2022.06.26

忘れてはいけないこと

こんにちは、大阪発公会計ブログ担当の船戸明(公認会計士)です。

 先週、少し紹介したコラムニストの小田嶋隆さんが、24日、病気のため65歳の生涯を閉じました。呆然……。たくさんの文章を読み、対談番組を聞き、文章教室にも通いました。数年前に病に倒れ、その後も入退院を繰り返し、覚悟はしていたものの、強い影響を受けてきた方が鬼籍に入ってしまう寂しさを突きつけられています。

 昨年行なわれた東京五輪について、小田嶋さんは招致の段階から反対を表明されていました。他の方と数人で、『街場の五輪論』という本も出版。私がよく覚えているのは、何かの対談で小田嶋さんが、「五輪を先進国でやるなんてまるで時代遅れ。毎回、近代五輪発祥のギリシャでやればいいんですよ」とおっしゃったこと。まったくその通りだと思いますし、結果的に招致から後始末まで、縷々沸き起こった問題は、いつもの通りうやむやになりそうです。

保存データ
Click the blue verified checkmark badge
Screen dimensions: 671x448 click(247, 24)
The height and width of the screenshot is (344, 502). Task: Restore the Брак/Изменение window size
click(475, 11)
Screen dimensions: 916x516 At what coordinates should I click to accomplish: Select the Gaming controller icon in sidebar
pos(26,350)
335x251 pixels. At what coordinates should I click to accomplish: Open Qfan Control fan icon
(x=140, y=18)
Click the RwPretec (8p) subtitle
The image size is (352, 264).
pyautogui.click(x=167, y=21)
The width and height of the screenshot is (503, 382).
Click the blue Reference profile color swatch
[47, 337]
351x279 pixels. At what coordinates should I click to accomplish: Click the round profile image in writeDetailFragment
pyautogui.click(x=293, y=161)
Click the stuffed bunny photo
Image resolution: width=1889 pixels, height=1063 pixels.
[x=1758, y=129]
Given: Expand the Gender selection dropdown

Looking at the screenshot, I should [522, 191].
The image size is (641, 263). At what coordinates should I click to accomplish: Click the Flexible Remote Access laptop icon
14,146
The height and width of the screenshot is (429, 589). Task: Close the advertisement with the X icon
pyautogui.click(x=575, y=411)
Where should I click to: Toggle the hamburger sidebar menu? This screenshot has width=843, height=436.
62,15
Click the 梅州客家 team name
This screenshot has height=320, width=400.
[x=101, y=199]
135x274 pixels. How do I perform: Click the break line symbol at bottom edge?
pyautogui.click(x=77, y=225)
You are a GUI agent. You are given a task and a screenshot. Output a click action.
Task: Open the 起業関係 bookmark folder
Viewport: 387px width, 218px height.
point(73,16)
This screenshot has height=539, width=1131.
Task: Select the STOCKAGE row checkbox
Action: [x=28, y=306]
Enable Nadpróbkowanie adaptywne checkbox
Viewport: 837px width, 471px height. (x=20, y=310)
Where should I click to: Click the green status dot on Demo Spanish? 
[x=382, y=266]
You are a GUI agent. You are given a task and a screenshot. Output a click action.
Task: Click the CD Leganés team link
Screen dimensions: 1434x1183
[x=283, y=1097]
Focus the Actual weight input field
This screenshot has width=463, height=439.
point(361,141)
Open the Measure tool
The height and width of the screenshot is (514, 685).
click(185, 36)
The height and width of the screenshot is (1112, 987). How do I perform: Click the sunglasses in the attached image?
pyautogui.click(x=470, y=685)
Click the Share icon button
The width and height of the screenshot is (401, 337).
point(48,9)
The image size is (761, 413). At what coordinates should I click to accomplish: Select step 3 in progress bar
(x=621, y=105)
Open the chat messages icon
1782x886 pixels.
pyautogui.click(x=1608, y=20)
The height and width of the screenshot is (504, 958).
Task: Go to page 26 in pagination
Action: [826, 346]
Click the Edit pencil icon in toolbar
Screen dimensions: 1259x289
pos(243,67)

→ **作業依頼 1**: 小田嶋隆さんについてのブログ記事から、「こんにちは、大阪発公会計ブログ担当の船戸明(公認会計士)です。」を含む語句で始まり「しさを突きつけられています。」で終わる部分を一字も変えずに書き写してください。
→ **作業依頼 2**:
小田嶋隆さんについてのブログ記事に照らして、次の(a)〜(c)が記事の内容と合っているかどうかを判断してください。それぞれ「はい」か「いいえ」で答え、決め手となる記事の語句をそのまま引用してください。
(a) 小田嶋隆さんは24日に65歳で亡くなった。
(b) 筆者は小田嶋さんの文章教室に通ったことがない。
(c) 小田嶋さんは東京五輪の開催が決まってから反対を表明し始めた。

→ **解答 1**:
こんにちは、大阪発公会計ブログ担当の船戸明(公認会計士)です。

 先週、少し紹介したコラムニストの小田嶋隆さんが、24日、病気のため65歳の生涯を閉じました。呆然……。たくさんの文章を読み、対談番組を聞き、文章教室にも通いました。数年前に病に倒れ、その後も入退院を繰り返し、覚悟はしていたものの、強い影響を受けてきた方が鬼籍に入ってしまう寂しさを突きつけられています。

→ **解答 2**:
(a) はい。「24日、病気のため65歳の生涯を閉じました」
(b) いいえ。「文章教室にも通いました」
(c) いいえ。「招致の段階から反対を表明されていました」